Multiprocessing in Python: Pool and Process with shared array

Question

After browsing through many discussions on the same/similar topics, I still can't solve my problem, hence I would like to post it below.

The following is a MWE for what I would like to parallelize, which is to solve a set of independent linear equations (nI+mat)x=y parametrized by n=0,1,2 with fixed arrays mat and y. Note that the arrays are declared to be global with the hope that they can be accessed by different processes/pools (see below). But I don't think it works and this is the core of the question: How to share big numpy arrays for different processes/pools to avoid communication overhead?

import numpy as np 
import time 
import os


N = 2000
num = 3 
global mat 
mat = np.random.rand(N, N)
global y 
y = np.random.rand(N,1)

# Functions to be parallelized num of times
def fun(n): 
    print(f"{n}-th job is run on child {os.getpid()} of parent {os.getppid()}")
    newmat = n * np.eye(N) + mat
    
    return np.linalg.solve(newmat, y)

# Approach 1: no parallel
def main():
    start_time = time.time()
    res = []
    for i in range(num):
        res.append(fun(i))
    print(f"Approach 1: Time elapsed = {time.time()-start_time} sec")
    return res
main()

I tried the following three approaches to parallelize it: Pool, Process and Process with Array and numpy.frombuffer. See below.
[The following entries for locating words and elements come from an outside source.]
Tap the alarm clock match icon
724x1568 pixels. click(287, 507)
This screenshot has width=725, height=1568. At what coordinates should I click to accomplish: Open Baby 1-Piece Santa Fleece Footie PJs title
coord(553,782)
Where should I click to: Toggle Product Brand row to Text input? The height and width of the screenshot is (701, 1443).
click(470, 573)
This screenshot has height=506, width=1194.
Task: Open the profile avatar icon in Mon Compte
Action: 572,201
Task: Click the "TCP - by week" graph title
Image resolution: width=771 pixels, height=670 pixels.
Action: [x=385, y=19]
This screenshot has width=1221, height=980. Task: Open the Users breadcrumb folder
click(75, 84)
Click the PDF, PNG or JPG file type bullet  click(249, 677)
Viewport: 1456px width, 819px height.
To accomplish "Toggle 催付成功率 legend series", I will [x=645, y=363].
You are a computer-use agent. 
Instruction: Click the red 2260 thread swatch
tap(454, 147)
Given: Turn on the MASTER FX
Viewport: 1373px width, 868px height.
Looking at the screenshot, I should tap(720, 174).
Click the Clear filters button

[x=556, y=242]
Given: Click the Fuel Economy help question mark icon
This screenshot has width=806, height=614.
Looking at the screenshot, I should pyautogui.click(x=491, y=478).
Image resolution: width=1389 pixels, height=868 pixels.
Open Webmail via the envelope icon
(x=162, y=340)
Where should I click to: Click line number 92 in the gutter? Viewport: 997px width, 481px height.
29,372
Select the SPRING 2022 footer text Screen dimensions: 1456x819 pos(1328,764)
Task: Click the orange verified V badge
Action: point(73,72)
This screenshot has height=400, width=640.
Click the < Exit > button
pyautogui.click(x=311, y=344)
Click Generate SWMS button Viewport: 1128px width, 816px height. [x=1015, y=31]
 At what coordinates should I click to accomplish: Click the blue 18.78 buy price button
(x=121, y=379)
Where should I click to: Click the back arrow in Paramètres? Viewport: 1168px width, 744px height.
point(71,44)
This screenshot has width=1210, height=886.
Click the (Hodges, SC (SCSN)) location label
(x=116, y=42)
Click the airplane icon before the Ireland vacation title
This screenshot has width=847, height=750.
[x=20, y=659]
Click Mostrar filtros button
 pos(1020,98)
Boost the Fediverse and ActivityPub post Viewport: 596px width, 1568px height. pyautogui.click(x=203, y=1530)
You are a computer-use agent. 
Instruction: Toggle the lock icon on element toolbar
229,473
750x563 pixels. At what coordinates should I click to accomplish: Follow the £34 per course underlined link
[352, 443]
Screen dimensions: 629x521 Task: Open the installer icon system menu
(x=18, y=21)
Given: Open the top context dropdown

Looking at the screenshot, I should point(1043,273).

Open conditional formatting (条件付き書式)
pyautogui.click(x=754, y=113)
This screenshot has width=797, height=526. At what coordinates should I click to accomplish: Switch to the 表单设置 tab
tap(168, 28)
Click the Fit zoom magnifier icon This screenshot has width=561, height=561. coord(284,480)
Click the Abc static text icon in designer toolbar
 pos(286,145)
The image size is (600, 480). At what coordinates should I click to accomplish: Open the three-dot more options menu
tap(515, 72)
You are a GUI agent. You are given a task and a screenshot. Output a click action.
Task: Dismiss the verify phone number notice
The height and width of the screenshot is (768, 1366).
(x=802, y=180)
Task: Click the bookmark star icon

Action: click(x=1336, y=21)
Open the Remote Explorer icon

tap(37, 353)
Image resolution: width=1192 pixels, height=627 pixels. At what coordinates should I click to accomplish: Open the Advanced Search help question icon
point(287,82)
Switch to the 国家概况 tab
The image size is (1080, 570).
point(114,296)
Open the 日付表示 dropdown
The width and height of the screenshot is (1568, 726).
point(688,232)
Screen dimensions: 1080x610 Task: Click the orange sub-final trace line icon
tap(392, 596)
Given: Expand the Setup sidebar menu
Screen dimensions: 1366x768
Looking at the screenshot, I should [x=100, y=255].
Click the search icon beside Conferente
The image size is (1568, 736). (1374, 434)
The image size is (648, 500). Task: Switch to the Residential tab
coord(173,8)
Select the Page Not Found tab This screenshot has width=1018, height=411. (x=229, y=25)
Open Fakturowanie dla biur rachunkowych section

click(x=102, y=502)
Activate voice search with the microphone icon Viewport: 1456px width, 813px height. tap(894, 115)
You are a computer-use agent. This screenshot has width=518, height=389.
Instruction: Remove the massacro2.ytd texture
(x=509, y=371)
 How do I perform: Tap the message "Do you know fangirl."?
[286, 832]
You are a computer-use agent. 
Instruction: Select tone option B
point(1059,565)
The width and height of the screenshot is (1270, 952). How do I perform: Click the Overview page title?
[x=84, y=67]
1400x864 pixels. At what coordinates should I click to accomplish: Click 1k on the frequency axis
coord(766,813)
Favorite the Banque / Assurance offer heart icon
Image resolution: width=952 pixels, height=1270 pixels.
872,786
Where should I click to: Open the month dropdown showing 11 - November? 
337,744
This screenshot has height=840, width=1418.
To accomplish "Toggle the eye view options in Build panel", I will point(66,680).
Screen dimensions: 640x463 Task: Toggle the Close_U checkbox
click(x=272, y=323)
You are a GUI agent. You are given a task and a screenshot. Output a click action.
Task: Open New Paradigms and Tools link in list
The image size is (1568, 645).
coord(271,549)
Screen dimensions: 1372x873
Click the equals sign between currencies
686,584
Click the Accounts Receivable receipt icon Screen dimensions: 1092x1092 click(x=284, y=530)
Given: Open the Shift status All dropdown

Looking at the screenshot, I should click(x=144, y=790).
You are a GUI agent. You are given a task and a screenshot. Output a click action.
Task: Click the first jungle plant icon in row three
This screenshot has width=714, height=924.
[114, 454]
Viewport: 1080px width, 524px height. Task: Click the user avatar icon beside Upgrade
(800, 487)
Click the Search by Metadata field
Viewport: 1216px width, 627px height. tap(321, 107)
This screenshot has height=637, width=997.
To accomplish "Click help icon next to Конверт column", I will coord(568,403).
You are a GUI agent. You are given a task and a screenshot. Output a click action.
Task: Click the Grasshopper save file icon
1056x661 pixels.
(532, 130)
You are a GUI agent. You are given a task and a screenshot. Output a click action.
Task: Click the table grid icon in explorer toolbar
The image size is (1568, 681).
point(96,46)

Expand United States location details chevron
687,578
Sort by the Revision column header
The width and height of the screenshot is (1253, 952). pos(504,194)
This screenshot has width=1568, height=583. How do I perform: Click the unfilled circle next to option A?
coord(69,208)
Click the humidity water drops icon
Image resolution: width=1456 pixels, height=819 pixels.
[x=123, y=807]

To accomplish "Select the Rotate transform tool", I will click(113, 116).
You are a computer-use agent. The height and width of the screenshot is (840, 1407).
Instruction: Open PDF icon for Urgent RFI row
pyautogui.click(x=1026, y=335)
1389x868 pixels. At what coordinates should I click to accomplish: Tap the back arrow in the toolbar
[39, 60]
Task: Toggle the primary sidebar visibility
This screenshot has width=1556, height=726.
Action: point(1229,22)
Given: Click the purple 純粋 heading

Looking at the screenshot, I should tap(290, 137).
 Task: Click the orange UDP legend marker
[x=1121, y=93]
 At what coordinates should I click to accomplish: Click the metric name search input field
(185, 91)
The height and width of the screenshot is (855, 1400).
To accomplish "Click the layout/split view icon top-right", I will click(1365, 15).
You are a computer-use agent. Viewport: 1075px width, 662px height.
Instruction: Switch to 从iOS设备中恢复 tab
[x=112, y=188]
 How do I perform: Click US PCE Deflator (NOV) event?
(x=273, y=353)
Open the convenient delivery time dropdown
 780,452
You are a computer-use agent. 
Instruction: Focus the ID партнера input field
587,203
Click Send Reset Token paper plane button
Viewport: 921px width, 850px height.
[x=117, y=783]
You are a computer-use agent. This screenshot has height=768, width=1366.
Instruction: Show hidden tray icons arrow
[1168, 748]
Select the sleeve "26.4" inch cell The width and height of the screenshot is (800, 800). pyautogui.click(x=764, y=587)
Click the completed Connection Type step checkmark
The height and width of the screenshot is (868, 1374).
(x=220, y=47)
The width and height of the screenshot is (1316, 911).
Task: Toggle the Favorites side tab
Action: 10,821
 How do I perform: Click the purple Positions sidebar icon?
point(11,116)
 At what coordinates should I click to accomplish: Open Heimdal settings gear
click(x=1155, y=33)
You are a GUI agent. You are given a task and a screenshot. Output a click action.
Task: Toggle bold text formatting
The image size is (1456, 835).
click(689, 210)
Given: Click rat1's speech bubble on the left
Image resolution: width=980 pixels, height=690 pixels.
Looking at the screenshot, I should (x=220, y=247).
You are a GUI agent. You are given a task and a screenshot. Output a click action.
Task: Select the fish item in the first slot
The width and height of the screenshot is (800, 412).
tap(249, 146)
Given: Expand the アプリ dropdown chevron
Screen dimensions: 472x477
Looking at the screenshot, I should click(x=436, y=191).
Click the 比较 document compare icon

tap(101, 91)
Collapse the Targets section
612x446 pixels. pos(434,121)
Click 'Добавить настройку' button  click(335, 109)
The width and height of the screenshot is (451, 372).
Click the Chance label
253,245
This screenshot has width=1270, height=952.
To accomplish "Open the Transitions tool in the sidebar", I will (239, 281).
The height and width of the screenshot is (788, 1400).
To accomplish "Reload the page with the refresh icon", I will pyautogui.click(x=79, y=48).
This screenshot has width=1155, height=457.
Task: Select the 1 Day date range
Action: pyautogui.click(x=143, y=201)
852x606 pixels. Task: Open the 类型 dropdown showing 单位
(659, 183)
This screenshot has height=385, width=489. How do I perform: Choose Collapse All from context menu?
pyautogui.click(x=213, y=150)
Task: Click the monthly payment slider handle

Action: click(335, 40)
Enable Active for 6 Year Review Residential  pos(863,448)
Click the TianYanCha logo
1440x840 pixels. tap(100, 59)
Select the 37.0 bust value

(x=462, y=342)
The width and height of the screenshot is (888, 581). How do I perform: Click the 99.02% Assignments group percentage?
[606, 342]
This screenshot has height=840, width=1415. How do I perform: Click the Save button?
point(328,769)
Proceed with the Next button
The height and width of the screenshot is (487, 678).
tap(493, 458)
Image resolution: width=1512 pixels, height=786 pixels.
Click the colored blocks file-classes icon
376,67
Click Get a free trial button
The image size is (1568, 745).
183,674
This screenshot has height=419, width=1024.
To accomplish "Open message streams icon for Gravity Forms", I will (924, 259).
from multiprocessing import Process, set_start_method, Queue, Pool, cpu_count, Array, RawArray
set_start_method('fork') 

# Approach 2: with pool 
def main2():
    start_time = time.time()
    pool = Pool(cpu_count())
    res = pool.map(fun, range(num))
    print(f"Approach 2: Time elapsed = {time.time()-start_time} sec")
    pool.close()
    return res    
main2()

# Approach 3: with process
def fun2(i, output):
    output.put(fun(i))

def main3():
    start_time = time.time()
    output = Queue()
    processes = [Process(target=fun2, args=(i, output)) for i in range(num)]
    # Run processes
    for p in processes:
        p.start()

    # Exit the completed processes
    for p in processes:
        p.join()            

    res = [output.get() for _ in processes]
    
    print(f"Approach 3: Time elapsed = {time.time()-start_time} sec")
    
    return res       
main3()

# Approach 4: with process with Array, numpy.frombuffer, 
def fun3(n, output, mat, y):
    print(f"{n}-th job is run on child {os.getpid()} of parent {os.getppid()}")
    mat2 = np.frombuffer(mat.get_obj())
    newmat = n * np.eye(N) + mat2.reshape((N, N))
    output.put(np.linalg.solve(newmat, y))

def main4():
    mat2 = Array('d', mat.flatten())
    y2 = Array('d', y)
    start_time = time.time()
    output = Queue()
    processes = [Process(target=fun3, args=(i, output, mat2, y2)) for i in range(num)]

    # Run processes
    for p in processes:
        p.start()

    # Exit the completed processes
    for p in processes:
        p.join()            

    res = [output.get() for _ in processes]
    
    print(f"Approach 4: Time elapsed = {time.time()-start_time} sec")
    
    return res
main4()

Neither of these approaches works and I got

0-th job is run on child 8818 of parent 3421
1-th job is run on child 8818 of parent 3421
2-th job is run on child 8818 of parent 3421
Approach 1: Time elapsed = 0.2891273498535156 sec
0-th job is run on child 8819 of parent 8818
1-th job is run on child 8820 of parent 8818
2-th job is run on child 8821 of parent 8818
Approach 2: Time elapsed = 3.6278929710388184 sec
0-th job is run on child 8832 of parent 8818
1-th job is run on child 8833 of parent 8818
2-th job is run on child 8834 of parent 8818
Approach 3: Time elapsed = 4.243804931640625 sec
0-th job is run on child 8843 of parent 8818
1-th job is run on child 8844 of parent 8818
2-th job is run on child 8845 of parent 8818
Approach 4: Time elapsed = 4.745251893997192 sec

This summarizes all the approaches I have seen so far. I am aware of that there is a SharedMemory in Multiprocessing, which it is not available to python 3.7.2. If that could solve the problem, I would be very happy to see how it works.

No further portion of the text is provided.